Top of RECORDS SHOWN
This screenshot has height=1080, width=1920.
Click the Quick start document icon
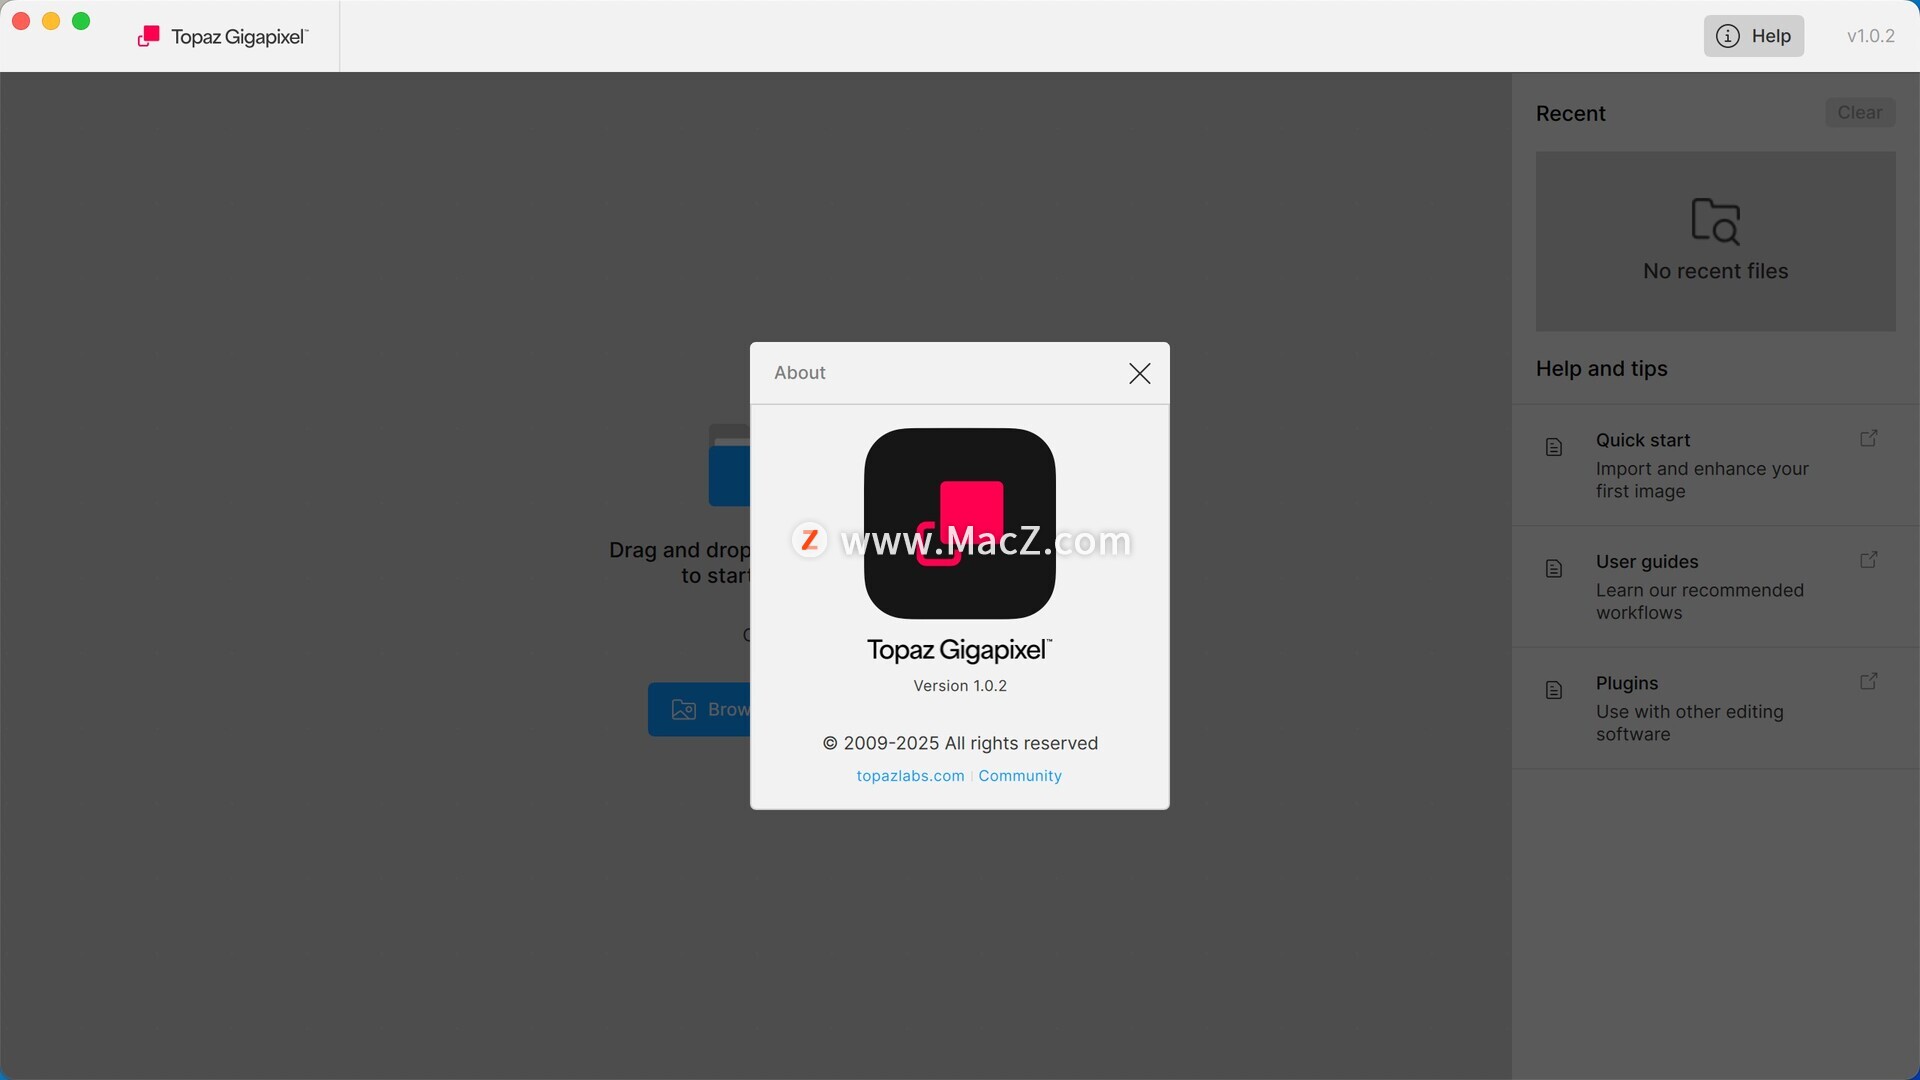tap(1554, 447)
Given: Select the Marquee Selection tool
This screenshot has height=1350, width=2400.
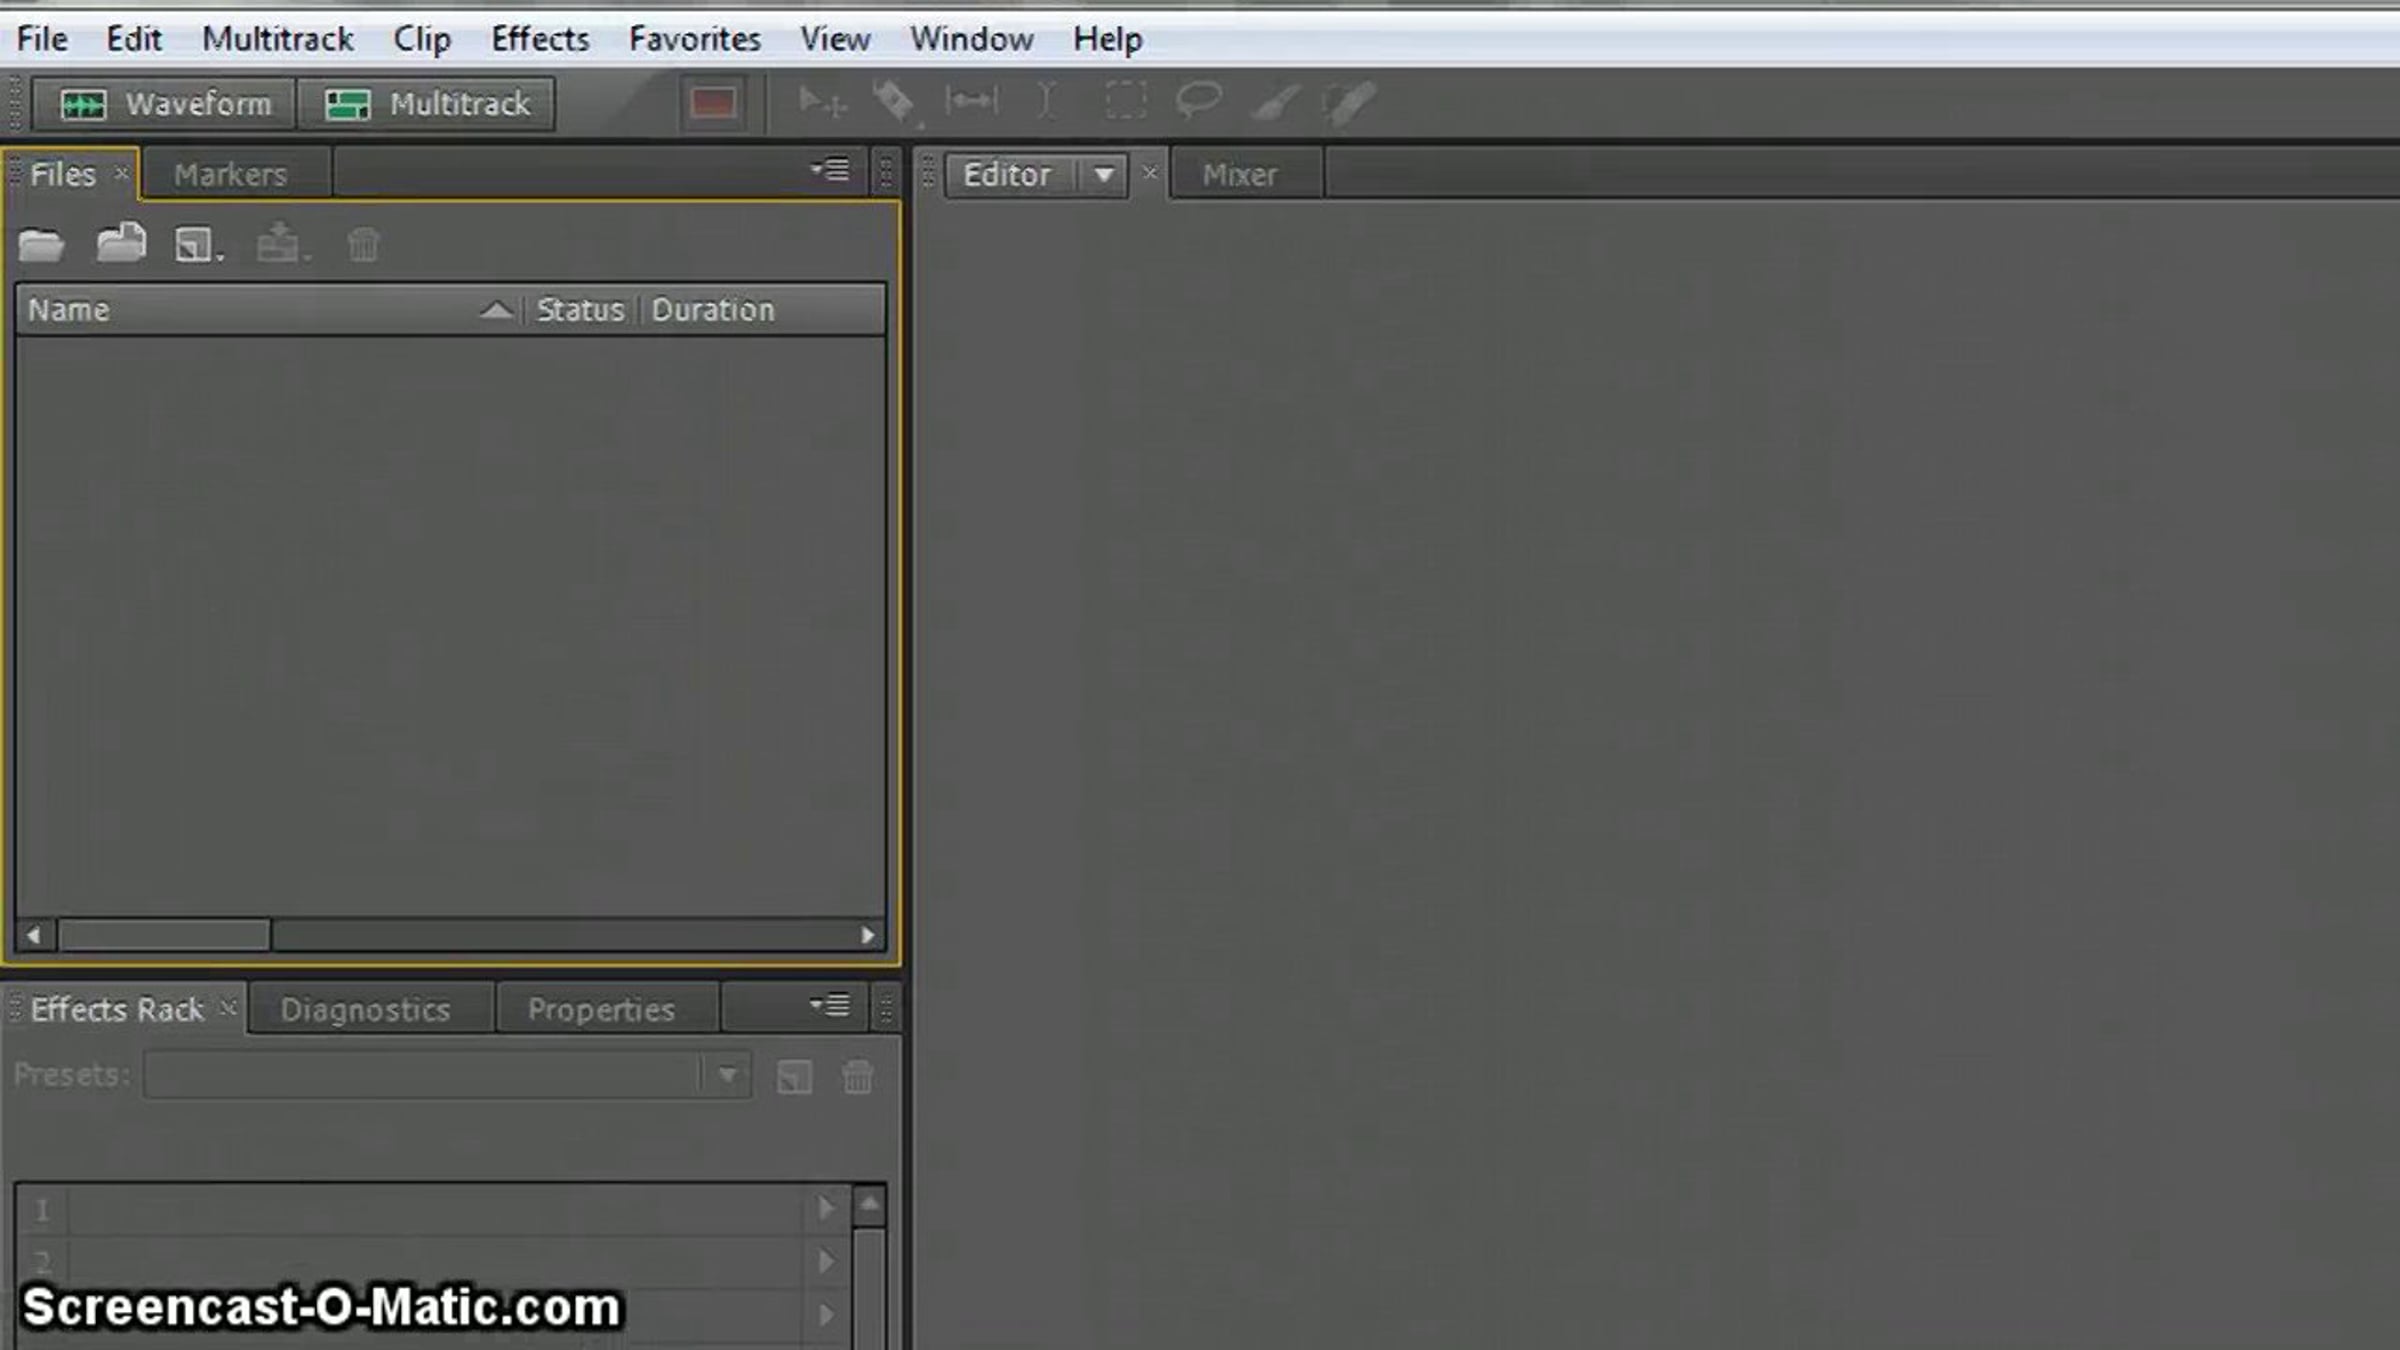Looking at the screenshot, I should 1125,102.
Bottom of RECORDS SHOWN
(WORK TO BE COMPLETED): The copy you write out must match the entries word for word, minus their pictures.

(SOLUTION FOR THIS TASK):
This screenshot has height=1080, width=1920.
Click the Quick start document icon
tap(1554, 447)
Given: Select the Marquee Selection tool
This screenshot has height=1350, width=2400.
Looking at the screenshot, I should 1125,102.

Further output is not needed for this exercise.